FY10 EPS remained depressed: DGKC posted profit after tax of PKR233mn (EPS: PKR0.64), down 56% YoY. The company posted loss of PKR155mn (LPS: PKR0.42) in 4QFY10 in comparison to loss of PKR82mn (LPS: PKR0.22) in 3QFY10. . Lower margins behind weak earnings as dispatches were up 24% YoY: Retentions per ton fell 27% YoY in FY10 as opposed to 11% YoY decline in COGS/ton. EBITDA margins shrank 44% YoY to PKR588/ton.
Other Income supporting bottom line: Other Income jumped by 18% YoY owing to higher dividend income from investment portfolio, bulk of which came from MCB. Other income contributed PKR2.5/share to the bottom line in FY10.
Near term outlook lacks triggers: While local prices have recovered since start of FY11, post flood volume uptick would not materialize until 3QFY11, in our view. Meanwhile, gas curtailment during winters and lower winter off take would remain dampeners on the scrip in the near term.
Lower margins behind weak earnings as dispatches were up 24% YoY
While cement industry’s total dispatches were up 9% YoY, DGKC posted stronger performance with total dispatches rising by 24% YoY in FY10. Although exports weakened by 17% YoY for DGKC, as shrinking margins made through port exports unviable for cement players in the northern region, 41% YoY growth in local sales more than offset the effect. However, EBITDA margins shrank by 51% YoY to PKR588/ton in FY10 as 27% YoY decline in average retentions was not matched by COGS/ton, down a mere 11% YoY.
Other Income supporting bottom line
During FY10, other income of the company increased by 18% YoY, with higher dividend income from MCB being the major contributor to YoY growth. Other income contributed PKR2.5/share to the bottom line during FY10 (PKR0.57/share during 4Q) implying that core business incurred a LPS of PKR1.86 during the year (LPS of PKR0.99 during 4QFY10).

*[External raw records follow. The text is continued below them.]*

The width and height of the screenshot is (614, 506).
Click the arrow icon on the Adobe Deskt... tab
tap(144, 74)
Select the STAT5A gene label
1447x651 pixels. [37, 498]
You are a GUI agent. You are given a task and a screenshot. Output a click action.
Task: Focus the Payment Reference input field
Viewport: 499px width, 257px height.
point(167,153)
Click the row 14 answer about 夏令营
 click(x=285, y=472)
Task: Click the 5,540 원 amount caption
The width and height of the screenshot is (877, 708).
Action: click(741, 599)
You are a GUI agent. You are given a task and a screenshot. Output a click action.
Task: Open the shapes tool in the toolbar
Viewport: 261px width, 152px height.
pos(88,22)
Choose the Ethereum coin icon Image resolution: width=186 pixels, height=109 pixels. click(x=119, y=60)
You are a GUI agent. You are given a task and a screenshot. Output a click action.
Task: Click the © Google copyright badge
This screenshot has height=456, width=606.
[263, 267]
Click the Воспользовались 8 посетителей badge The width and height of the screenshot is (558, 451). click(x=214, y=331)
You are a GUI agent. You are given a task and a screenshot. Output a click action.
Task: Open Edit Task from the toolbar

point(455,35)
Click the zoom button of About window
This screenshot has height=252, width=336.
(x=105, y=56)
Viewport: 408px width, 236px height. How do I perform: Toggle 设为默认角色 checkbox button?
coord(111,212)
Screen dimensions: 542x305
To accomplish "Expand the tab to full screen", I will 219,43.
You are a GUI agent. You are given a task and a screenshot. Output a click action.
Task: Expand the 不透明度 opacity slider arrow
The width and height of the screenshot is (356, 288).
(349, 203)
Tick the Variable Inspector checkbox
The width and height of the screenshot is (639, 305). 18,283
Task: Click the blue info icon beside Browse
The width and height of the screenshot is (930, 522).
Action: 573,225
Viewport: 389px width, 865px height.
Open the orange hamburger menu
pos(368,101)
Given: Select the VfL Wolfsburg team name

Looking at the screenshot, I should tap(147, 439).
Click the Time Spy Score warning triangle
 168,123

Near term outlook lacks triggers
Cement prices have recovered recently with current prices at PKR320/bag (+12% from FY10 average prices), which shall prop up margins and earnings in 1QFY10. However, with major post flood rebuilding efforts unlikely to start before 3QFY11, cement demand shall experience a seasonal weakening in the approaching winter season with possible gas curtailment likely to result in cost pressures.
Economic & Political News
Thar coal infrastructure development: government to seek foreign funding
The government is to seek foreign funding for development of infrastructure to support early completion of Thar coal project, official sources told. The Sindh Engro Coal Mining Company has completed the detailed feasibility study of the coal mining project, estimated to produce 6.5min tons per annum of coal from block II of Thar coal fields.